**节选文本**
..............................

TCP checksum

计算 TCP 首部中使用的校验和

  • TCP checksum is a 16-bit field in TCP header used for error detection
  • Same as IP checksum,
    TCP checksum is the 16-bit one’s complement of the one’s
    complement sum of all 16-bit words in the computation data.
  • Checksum 图:
  • TCP checksum computing includes:
    • UDP 数据报和 TCP 段中使用的校验和的计算都包含一个 12 字节长的伪首部.
      12 bytes TCP 伪首部 (12 bytes TCP pseudo header,
      from the IP header and computed), includes:
    • ipHdr srcIP 4 bytes
    • ipHdr dstIP 4 bytes
    • 1 reserved byte: 0x00
    • 1 byte protocol: from ipHdr: 0x06 for TCP
    • 2 byte computed TCP length
    • TCP “Pseudo Header” For Checksum Calculation 图:
    • Original TCP segment(length: is above TCP length), might+ padding,
      includes:
    • TCP header
    • TCP data, includes:
      • TCP data
      • Padded as needed with zero bytes at the end to make a multiple
        of two bytes

TCP “Pseudo Header” For Checksum Calculation

Field Name Bytes Description
Source Address 4 The 32-bit IP address of the originator of the datagram, taken from the IP header
Destination Address 4 The 32-bit IP address of the intended recipient of the datagram, also from the IP header
Reserved 1 8 bits of zeroes
Protocol 1 The Protocol field from the IP header. This indicates what higher-layer protocol is carried in the IP datagram. Of course, we already know what this protocol is, it’s TCP! So, this field will normally have the value 6
TCP Length 2 The length of the TCP segment, including both header and data. Note that this is not a specific field in the TCP header; it is computed
/**
 * 计算 TCP 首部中使用的校验和
 * @param cleanChecksum true to cleanup original checksum before compute
 * @param ipHdr IP首部
 * @return in network byte order
 */
uint16_t computeChecksum(
    bool const cleanChecksum, IpHdr const* const ipHdr) const
{
    // get computed TCP length, also is original TCP segment length
    size_t const protocolSize = ipHdr->computeProtocolSize();
    size_t const n = 12 + protocolSize;
    uint8_t data[n];
    // ipHdr srcIP
    ::memcpy(data, &(ipHdr->sourceIpAddress), 4);
    // ipHdr dstIP
    ::memcpy(data + 4, &(ipHdr->destinationIpAddress), 4);
    // reserved
    data[8] = 0x00;
    // protocol
    data[9] = ipHdr->protocol;
    // computed TCP length
    data[10] = (protocolSize & 0xff00) >> 8;
    data[11] = protocolSize & 0xff;
    // original TCP segment
    tcphdr* const tcpHdr = reinterpret_cast<tcphdr*>(data + 12);
    ::memcpy(tcpHdr, this->tcpHdr, protocolSize);
    // cleanup original checksum when need
    if (cleanChecksum) {
        tcpHdr->check = 0;
    }
    // compute
    return ethpacket::ComputeChecksum(
        reinterpret_cast<uint16_t const*>(data), n);
}

Ethernet packet checksum

计算以太网包首部中使用的校验和

算法: first summing all numbers(every 16-bit, might with padding)

..............................

**所给资料**
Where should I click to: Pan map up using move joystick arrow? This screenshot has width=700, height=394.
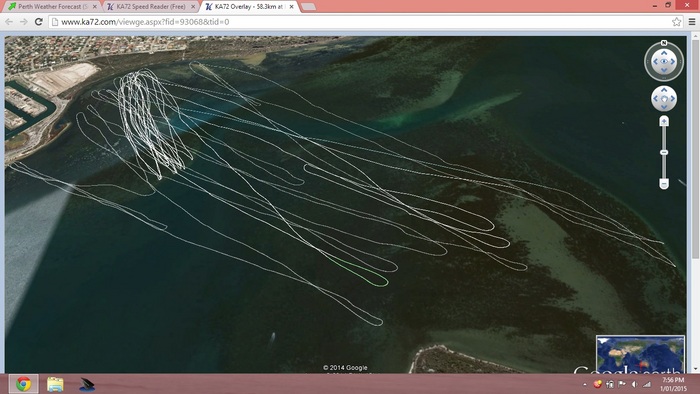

..............................

**任务要求**
**a)** 按照 TCP 校验和一文，计算校验和时用到的伪首部有多少字节？
**b)** 请从 TCP 校验和一文的最后一句之后接着往下写。

**书面回答**
**a)** 12 字节。

**b)**
and adding the carry (or carries) to the result,
then compute ones' complement:
– 发送端或接收端计算发送端的校验和时, 需要首先把校验和字段设置为 0
– 然后累积每个 16-bit
– 然后将最终结果"折叠"成 16 bits
– 然后 ones' complement (算法: 所有按位取反)
– 最后只要低 16 bits, 最后结果是网络字节顺序

/**
 * 计算以太网包首部中使用的校验和
 * @param data data to compute, in network byte order
 * @param bytes data size in bytes
 * @return in network byte order
 */
uint16_t ComputeChecksum(uint16_t const* const data, size_t const bytes)
{
    // initialize sum to zero
    unsigned long sum = 0;
    // n to keep current left bytes
    size_t n;
    // data index for each 16-bit
    long dataIndex;
    // accumulate sum
    for (n = bytes, dataIndex = -1; n > 1; n -= 2) {
        sum += data[++dataIndex];
    }
    /*
     * if any bytes left, pad the bytes with 0x00 and add
     * 最后一个 16-bit, 网络字节序:
     * 最后一个字节(位于最后一个 16-bit高位): MSB, then 0x00,
     * 而 MSB 在低地址, 因此计算使用最后一个 16-bit 是 0x00 then 最后一个字节:
     * - 即最后一个字节,
     * - => ((data[++dataIndex] >> 8) & 0xff) ... but data[...] bad
     * - => ((data[++dataIndex]) & htons(0xff00) ... but data[...] bad
     * - => uint8_t const msb = (reinterpret_cast<uint8_t const* const>(data))[
     *          long(bytes) - 1];
     */
    if (n > 0) {
        uint8_t const msb = (reinterpret_cast<uint8_t const* const>(data))[
            long(bytes) - 1];
        sum += msb;
    }
    // fold sum to 16 bits: add carrier to result
    while (sum >> 16) {
        sum = (sum >> 16) + (sum & 0xffff);
    }
    /*
     * ones' complement:
     * The ones' complement of a binary number is defined as the value
     * obtained by inverting all the bits in the binary representation of the
     * number (swapping 0s for 1s and vice versa)
     */
    return uint16_t(~sum);
}

Parallel computing

Parallel computing

#

OpenMP

compile

  • 编译选项
-fopenmp
  • or cmake
find_package(OpenMP)
if(OPENMP_FOUND)
  message(STATUS "OPENMP FOUND")
  set(CMAKE_C_FLAGS "${CMAKE_C_FLAGS} ${OpenMP_C_FLAGS}")
  set(CMAKE_CXX_FLAGS "${CMAKE_CXX_FLAGS} ${OpenMP_CXX_FLAGS}")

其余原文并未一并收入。